Format the lines below, starting at the line that contains "The height and width of the screenshot is (728, 2576). Find" and ending at the line that contains "pyautogui.click(x=12, y=23)", as a JSON list of strings with one string per line and blank lines omitted. Include only those lines.
┌─ MATERIALS PROVIDED
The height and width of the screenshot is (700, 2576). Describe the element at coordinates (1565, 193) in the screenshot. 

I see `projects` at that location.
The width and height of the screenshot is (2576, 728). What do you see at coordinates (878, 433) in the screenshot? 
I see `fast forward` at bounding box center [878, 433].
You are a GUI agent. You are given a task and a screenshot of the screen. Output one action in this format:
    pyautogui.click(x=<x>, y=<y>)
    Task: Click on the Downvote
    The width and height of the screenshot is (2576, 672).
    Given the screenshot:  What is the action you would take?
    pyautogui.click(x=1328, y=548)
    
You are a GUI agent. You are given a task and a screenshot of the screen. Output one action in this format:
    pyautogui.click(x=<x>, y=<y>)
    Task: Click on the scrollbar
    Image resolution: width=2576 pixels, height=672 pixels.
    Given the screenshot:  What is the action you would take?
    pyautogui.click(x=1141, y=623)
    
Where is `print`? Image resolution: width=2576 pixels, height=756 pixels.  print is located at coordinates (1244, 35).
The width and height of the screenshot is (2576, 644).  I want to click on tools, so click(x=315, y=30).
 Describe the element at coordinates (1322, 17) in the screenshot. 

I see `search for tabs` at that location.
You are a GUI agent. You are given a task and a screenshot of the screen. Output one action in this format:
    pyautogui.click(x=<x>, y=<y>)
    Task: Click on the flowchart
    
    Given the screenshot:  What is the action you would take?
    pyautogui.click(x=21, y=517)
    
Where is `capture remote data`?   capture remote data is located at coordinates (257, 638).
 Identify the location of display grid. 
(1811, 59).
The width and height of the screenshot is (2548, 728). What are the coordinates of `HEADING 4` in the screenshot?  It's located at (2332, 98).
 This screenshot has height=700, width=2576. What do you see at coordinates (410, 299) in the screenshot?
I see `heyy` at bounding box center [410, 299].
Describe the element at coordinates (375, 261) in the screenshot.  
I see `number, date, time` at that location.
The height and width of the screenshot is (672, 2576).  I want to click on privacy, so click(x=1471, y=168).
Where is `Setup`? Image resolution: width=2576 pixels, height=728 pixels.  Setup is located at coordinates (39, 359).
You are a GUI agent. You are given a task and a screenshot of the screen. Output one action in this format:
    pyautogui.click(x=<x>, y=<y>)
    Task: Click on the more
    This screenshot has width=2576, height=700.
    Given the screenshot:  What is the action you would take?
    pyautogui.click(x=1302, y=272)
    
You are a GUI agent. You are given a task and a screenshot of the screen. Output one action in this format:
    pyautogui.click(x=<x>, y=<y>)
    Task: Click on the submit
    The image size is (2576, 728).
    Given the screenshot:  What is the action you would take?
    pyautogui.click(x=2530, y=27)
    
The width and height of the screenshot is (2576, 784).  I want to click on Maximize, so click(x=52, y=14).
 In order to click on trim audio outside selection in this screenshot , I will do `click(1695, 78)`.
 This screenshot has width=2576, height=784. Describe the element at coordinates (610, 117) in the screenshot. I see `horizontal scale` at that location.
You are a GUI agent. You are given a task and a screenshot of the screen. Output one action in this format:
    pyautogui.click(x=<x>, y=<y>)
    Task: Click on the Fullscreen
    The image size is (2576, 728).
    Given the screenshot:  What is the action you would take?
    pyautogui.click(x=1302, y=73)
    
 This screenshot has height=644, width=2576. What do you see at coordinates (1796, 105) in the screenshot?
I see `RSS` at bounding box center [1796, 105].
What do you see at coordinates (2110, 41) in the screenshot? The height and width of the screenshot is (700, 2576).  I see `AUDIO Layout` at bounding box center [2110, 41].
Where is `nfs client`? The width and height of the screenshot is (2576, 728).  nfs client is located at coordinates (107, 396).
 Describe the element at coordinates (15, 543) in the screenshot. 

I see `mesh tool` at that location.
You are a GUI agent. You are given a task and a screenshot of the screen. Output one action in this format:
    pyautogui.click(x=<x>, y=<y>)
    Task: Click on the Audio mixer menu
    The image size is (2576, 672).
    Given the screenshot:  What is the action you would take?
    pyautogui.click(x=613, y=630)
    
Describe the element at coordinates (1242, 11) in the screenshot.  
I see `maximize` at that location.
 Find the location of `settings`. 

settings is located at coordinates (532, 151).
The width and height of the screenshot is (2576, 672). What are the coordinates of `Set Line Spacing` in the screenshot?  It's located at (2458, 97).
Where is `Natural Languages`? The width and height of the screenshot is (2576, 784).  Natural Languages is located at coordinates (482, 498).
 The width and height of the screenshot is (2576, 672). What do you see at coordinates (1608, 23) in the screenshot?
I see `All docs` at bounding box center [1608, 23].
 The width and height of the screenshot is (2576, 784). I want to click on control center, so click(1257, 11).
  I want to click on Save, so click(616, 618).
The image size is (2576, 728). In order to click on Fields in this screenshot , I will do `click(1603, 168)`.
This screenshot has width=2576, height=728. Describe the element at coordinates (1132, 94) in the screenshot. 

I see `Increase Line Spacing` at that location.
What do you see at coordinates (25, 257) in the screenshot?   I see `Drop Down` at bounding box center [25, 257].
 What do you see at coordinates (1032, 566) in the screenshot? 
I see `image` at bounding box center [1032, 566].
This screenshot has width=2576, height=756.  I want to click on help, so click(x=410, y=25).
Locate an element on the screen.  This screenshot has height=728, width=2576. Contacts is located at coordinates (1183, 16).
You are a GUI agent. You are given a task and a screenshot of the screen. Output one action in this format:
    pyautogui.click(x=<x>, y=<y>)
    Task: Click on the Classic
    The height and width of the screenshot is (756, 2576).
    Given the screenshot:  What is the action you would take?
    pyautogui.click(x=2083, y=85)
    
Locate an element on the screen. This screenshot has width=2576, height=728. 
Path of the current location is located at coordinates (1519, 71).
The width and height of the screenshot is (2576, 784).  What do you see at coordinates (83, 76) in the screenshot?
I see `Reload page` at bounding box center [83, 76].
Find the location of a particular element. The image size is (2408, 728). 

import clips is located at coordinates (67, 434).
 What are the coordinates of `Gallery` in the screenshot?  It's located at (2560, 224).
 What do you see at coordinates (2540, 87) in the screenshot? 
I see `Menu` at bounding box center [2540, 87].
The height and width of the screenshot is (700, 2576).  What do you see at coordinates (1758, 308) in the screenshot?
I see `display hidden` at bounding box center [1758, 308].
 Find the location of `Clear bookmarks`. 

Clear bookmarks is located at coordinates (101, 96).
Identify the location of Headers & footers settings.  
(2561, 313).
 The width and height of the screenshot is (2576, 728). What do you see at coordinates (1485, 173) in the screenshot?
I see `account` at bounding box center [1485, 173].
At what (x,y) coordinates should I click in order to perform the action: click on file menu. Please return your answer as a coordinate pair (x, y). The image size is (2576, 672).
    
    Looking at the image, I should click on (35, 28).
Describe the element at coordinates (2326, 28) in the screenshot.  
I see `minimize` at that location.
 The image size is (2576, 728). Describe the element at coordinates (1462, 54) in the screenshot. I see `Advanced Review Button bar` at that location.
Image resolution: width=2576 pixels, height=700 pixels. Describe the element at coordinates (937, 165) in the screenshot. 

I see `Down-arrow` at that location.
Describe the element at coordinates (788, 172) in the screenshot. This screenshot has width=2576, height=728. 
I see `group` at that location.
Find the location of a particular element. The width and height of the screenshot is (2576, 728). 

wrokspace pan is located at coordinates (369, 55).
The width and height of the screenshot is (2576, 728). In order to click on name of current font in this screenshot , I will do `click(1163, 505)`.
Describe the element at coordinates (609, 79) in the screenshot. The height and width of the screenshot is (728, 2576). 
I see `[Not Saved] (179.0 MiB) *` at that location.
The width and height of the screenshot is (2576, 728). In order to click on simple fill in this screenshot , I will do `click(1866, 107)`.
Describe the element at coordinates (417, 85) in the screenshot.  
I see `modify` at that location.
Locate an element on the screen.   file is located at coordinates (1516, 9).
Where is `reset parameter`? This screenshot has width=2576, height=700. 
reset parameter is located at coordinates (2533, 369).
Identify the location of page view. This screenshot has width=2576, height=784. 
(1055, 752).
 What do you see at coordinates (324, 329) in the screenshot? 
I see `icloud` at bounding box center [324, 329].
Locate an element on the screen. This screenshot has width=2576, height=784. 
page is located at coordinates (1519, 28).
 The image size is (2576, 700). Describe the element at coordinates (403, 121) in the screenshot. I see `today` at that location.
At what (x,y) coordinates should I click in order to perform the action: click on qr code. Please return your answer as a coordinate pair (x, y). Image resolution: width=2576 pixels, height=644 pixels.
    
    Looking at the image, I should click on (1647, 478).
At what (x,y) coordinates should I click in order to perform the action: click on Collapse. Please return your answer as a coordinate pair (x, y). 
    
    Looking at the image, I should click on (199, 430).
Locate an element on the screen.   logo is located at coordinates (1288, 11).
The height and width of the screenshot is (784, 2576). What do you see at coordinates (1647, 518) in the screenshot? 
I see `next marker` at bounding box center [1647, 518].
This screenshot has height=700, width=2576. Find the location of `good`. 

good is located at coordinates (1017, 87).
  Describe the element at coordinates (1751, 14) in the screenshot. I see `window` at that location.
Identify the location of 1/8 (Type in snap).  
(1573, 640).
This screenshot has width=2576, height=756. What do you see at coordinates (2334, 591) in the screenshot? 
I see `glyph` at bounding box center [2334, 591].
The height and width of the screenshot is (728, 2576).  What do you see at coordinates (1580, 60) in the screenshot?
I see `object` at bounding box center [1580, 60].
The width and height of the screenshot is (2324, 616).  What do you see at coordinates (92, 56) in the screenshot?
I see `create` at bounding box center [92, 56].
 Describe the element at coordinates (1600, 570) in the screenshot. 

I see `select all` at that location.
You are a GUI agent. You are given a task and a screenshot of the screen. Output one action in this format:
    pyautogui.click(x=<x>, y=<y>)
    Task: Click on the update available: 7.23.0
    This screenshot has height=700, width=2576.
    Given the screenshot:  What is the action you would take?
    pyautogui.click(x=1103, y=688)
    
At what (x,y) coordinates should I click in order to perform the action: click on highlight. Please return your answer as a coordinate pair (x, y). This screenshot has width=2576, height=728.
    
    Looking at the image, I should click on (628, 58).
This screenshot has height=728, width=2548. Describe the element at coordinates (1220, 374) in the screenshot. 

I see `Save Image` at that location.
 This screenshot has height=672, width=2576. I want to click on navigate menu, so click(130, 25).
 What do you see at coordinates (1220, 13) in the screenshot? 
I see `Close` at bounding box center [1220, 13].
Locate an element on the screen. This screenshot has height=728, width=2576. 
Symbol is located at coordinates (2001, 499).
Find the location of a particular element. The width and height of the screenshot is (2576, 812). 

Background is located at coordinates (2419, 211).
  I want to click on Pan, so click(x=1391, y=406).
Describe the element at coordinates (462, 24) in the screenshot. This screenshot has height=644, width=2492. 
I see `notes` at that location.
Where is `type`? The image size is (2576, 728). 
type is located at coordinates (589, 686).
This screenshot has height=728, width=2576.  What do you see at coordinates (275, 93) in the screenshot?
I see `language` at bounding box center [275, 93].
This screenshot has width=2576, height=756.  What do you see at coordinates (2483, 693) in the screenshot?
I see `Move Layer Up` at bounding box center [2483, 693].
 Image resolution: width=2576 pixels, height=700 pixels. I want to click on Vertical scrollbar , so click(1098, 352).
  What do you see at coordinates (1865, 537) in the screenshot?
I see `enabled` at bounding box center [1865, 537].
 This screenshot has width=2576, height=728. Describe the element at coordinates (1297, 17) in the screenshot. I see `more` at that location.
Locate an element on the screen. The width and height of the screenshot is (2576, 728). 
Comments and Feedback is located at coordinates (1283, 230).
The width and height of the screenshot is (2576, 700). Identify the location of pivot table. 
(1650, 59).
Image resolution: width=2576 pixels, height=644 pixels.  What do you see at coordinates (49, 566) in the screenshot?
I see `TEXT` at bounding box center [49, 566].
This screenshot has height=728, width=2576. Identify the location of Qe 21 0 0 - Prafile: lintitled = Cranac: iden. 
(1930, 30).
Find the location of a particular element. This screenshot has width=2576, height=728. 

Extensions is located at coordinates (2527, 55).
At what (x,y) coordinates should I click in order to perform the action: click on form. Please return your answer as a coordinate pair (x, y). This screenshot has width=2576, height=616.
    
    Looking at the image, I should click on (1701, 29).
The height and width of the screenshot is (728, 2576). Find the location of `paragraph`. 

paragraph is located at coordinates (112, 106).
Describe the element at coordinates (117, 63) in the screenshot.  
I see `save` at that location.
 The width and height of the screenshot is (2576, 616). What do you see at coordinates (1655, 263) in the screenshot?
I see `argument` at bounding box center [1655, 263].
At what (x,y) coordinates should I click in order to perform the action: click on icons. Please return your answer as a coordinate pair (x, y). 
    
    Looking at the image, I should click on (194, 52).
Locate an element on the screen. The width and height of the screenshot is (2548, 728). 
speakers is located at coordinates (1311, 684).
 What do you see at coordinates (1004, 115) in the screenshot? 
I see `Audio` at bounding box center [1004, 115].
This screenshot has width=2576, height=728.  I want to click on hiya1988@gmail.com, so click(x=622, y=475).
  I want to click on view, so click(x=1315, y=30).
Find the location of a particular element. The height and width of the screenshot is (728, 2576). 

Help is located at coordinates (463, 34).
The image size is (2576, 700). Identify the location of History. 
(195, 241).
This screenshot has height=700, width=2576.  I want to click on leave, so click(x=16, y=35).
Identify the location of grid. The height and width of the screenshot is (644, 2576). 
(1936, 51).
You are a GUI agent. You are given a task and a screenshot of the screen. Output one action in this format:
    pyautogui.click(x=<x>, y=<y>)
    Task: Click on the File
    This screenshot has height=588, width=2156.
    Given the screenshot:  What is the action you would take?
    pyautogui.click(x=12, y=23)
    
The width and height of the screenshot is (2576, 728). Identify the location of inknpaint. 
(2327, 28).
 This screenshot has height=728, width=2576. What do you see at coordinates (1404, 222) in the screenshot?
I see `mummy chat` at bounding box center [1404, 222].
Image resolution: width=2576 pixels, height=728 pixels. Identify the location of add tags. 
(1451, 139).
└─
**ANSWER TO THIS TASK**.
[
  "The height and width of the screenshot is (728, 2576). Find the location of `paragraph`. ",
  "paragraph is located at coordinates (112, 106).",
  "Describe the element at coordinates (117, 63) in the screenshot.  ",
  "I see `save` at that location.",
  " The width and height of the screenshot is (2576, 616). What do you see at coordinates (1655, 263) in the screenshot?",
  "I see `argument` at bounding box center [1655, 263].",
  "At what (x,y) coordinates should I click in order to perform the action: click on icons. Please return your answer as a coordinate pair (x, y). ",
  "    Looking at the image, I should click on (194, 52).",
  "Locate an element on the screen. The width and height of the screenshot is (2548, 728). ",
  "speakers is located at coordinates (1311, 684).",
  " What do you see at coordinates (1004, 115) in the screenshot? ",
  "I see `Audio` at bounding box center [1004, 115].",
  "This screenshot has width=2576, height=728.  I want to click on hiya1988@gmail.com, so click(x=622, y=475).",
  "  I want to click on view, so click(x=1315, y=30).",
  "Find the location of a particular element. The height and width of the screenshot is (728, 2576). ",
  "Help is located at coordinates (463, 34).",
  "The image size is (2576, 700). Identify the location of History. ",
  "(195, 241).",
  "This screenshot has height=700, width=2576.  I want to click on leave, so click(x=16, y=35).",
  "Identify the location of grid. The height and width of the screenshot is (644, 2576). ",
  "(1936, 51).",
  "You are a GUI agent. You are given a task and a screenshot of the screen. Output one action in this format:",
  "    pyautogui.click(x=<x>, y=<y>)",
  "    Task: Click on the File",
  "    This screenshot has height=588, width=2156.",
  "    Given the screenshot:  What is the action you would take?",
  "    pyautogui.click(x=12, y=23)"
]